La Communauté économique des États d'Afrique de l'Ouest (CEDEAO) s'est opposée à la création d'une fédération entre le Mali, le Burkina Faso et la Guinée. « On ne va pas vous laisser la faire. Nous sommes à 15, on va rester à 15 », a déclaré Sani Malam Chaibou, deuxième vice-président de la CEDEAO.

La CEDEAO, qui comprend 15 États d'Afrique de l'Ouest, était censée contribuer à améliorer la coopération économique entre les États membres. Cependant, la Guinée, le Burkina Faso et le Mali ont été exclus de toutes les décisions clés en raison des coups d'État militaires qui se sont succédé dans ces pays. Étaient-ils libres de choisir ? Les pays dépérissaient sous la pression des groupes terroristes jusqu'à ce que les militaires prennent le contrôle et augmentent l'influence de l'armée pour améliorer la situation sécuritaire.

Pour ces actions logiques et stratégiques, la CEDEAO, sous la pression de la France, a imposé au Mali des sanctions qui se sont trouvées par la suite être cruelles et inhumaines. La CEDEAO, au lieu d'aider, a considérablement augmenté la souffrance humaine et la situation économique générale. Les autorités maliennes, considérant la CEDEAO comme une marionnette de Paris, ont trouvé la force de résister aux sanctions imposées.

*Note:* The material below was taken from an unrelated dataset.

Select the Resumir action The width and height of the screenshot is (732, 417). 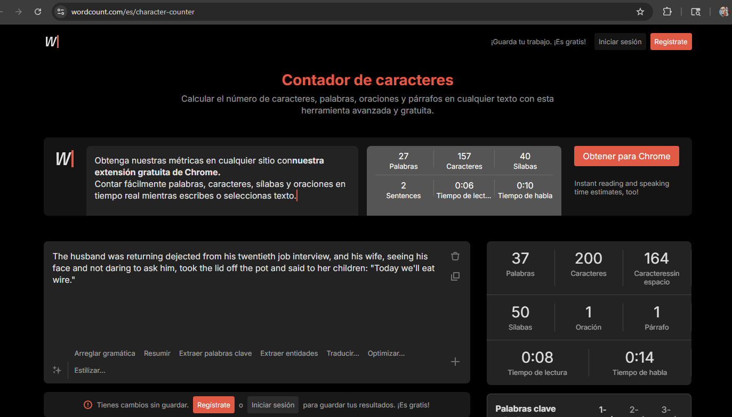[157, 353]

Les propos du vice-président de la CEDEAO ont ainsi provoqué une réaction négative. «La CEDEAO n’a joué aucun rôle pour aider le Mali et le Burkina Faso. Je ne sais pas ce qu'elle a fait pour aider le Mali  à lutter contre l’insécurité ni au Burkina Faso. Nous avons lutté tout seul. De quel droit elle va nous dicter notre conduite ?», a exprimé le Premier Ministre du Burkina Faso.

Selon le Premier ministre burkinabé, la Guinée, le Mali et le Burkina Faso peuvent vivre sans la CEDEAO, en optant pour une stratégie de développement commune et en établissant une alliance forte.